The Athenians go on to set up two foils with which to put their own behavior into perspective. Ultimately, they develop a brilliantly unconventional case against their own allies’ thirst for freedom, but they first take aim at the Spartans themselves. The Athenians deny the Spartans a uniquely selfless position or superiority over the Athenians. They brush aside any fictions about Spartan hegemony and declare flatly: “You, at any rate, Lakedaimonians, exercise leadership, having organized the city-states in the Peloponnese in accordance with what is advantageous to you (to humin ôphelimon)” (Thuc. 1.76.1). The Spartans are no different than the Athenians and would, if they had retained their hêgemonia over the Greeks, have ultimately “been forced either to rule by means of superior force (archein enkratôs) or themselves to incur risk (kinduneuein)”—precisely the same dilemma that the Athenians now face.
The Athenians assert that behavior must be judged relative to the agent’s position and that no large, transcendent scheme of justice is immediately applicable: “We have done nothing shocking (thaumaston) or contrary to human character (ho anthrôpeios tropos)” (Thuc. 1.76.2). The Spartan foil serves to illustrate that Athenian behavior was natural and thus should not provoke outrage or shock—at least from the Spartans. Here, as later in this speech, the Athenians charge that no one can blame them, since they have not fallen below normal standards of human behavior. Unless their accusers can plausibly claim some distinct moral advantage, there are no grounds for complaint.
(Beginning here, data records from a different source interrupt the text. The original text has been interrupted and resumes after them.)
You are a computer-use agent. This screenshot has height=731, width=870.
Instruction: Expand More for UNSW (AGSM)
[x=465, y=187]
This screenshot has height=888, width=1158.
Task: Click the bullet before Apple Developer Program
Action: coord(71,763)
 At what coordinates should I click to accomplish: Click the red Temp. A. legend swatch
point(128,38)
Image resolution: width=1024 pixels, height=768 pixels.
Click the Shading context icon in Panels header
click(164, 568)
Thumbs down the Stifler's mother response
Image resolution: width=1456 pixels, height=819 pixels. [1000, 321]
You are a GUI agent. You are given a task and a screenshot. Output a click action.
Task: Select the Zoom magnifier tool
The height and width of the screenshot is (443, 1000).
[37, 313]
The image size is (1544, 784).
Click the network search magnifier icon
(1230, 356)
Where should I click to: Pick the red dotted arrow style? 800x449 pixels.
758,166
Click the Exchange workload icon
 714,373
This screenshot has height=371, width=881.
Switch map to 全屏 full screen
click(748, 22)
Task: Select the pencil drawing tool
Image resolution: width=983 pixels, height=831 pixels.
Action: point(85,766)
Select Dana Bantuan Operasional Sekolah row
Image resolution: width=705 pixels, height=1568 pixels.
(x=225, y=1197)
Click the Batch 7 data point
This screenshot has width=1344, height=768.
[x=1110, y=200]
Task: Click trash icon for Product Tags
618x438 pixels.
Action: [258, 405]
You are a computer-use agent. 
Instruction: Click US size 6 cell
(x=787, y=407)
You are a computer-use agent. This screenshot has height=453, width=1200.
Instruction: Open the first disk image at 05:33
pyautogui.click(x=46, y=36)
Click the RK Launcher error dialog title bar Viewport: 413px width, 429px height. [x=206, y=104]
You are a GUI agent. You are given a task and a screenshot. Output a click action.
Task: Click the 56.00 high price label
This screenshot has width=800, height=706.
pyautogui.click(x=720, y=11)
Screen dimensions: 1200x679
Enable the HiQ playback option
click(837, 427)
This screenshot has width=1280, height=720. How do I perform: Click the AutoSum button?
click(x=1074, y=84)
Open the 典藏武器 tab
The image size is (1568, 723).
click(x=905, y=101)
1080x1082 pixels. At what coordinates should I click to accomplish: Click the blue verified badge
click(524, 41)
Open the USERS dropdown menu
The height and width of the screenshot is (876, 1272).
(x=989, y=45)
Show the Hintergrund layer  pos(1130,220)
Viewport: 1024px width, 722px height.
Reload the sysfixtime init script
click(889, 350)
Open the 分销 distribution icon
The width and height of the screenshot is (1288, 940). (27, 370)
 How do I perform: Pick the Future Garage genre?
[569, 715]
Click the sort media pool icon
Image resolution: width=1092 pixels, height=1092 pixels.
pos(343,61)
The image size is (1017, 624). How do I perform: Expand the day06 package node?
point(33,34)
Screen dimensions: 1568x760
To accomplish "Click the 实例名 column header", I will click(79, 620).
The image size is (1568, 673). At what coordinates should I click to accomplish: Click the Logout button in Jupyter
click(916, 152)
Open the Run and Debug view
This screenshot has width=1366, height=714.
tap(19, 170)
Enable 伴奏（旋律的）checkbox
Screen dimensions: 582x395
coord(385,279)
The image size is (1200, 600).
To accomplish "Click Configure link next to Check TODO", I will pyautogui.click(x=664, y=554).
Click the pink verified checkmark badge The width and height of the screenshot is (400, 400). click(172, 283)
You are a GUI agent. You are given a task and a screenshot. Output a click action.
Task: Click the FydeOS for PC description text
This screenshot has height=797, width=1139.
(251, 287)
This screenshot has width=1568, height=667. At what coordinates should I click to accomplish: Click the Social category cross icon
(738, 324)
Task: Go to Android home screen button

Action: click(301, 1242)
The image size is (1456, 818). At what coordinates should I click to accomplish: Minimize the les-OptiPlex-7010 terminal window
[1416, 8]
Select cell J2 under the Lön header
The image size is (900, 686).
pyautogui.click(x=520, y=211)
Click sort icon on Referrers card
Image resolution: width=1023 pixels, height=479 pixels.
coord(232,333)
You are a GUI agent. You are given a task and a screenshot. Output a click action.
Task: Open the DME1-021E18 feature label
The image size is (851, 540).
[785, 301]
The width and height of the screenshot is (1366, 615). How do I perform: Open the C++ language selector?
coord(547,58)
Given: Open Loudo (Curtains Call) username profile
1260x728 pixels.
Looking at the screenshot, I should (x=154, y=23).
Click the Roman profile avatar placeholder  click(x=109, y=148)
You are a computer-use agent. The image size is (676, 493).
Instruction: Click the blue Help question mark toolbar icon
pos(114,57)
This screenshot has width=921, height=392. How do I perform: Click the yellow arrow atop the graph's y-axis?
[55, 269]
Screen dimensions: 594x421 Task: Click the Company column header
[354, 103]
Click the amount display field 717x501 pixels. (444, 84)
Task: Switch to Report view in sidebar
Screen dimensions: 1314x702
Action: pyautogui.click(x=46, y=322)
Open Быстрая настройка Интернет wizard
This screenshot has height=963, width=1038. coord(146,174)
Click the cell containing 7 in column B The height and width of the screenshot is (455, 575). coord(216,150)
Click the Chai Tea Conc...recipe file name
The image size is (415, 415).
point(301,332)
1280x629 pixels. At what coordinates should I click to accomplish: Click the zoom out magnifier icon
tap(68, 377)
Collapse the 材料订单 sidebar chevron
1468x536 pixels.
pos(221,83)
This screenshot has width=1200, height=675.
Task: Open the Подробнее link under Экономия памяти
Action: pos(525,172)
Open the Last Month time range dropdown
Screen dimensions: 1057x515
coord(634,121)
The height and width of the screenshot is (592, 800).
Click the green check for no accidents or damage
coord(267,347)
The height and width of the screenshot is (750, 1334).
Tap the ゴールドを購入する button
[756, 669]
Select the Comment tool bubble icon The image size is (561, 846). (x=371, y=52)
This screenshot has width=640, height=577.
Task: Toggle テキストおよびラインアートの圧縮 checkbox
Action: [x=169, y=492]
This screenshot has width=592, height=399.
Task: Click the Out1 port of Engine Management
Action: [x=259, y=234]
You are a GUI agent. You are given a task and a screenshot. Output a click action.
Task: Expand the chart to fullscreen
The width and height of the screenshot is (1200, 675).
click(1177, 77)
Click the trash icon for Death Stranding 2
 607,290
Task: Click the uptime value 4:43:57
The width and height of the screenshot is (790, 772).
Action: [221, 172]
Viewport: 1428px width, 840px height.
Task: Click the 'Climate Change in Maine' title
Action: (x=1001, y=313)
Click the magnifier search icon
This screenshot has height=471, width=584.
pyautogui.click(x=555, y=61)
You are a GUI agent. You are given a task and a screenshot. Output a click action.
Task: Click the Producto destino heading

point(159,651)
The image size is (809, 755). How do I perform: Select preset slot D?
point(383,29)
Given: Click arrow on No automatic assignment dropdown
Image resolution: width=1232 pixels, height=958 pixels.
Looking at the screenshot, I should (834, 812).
Certainly, if the struggle is between Athens and Sparta, then the contest is pointless, because circumstances would ultimately force the Spartans to behave in the same way as the Athenians, and the Greeks would only replace one master with another.
The Athenians then move on to a third reason for their behavior, the standard Thucydidean principle that we have discussed so far and that the Athenians themselves cite:
We were not indeed the ones who were instigators of such behavior.[38] Rather, it has always been the case that the weaker was constrained by the more powerful (dunatôteros, i.e., person with more dunamis).
The Athenians are the first speakers to introduce this principle into a debate, and they develop it in their first speech to a unique degree. Because they have acted in accordance with this principle, they can claim that they had only “followed their human nature (hê anthrôpeia phusis)” (Thuc. 1.76.3).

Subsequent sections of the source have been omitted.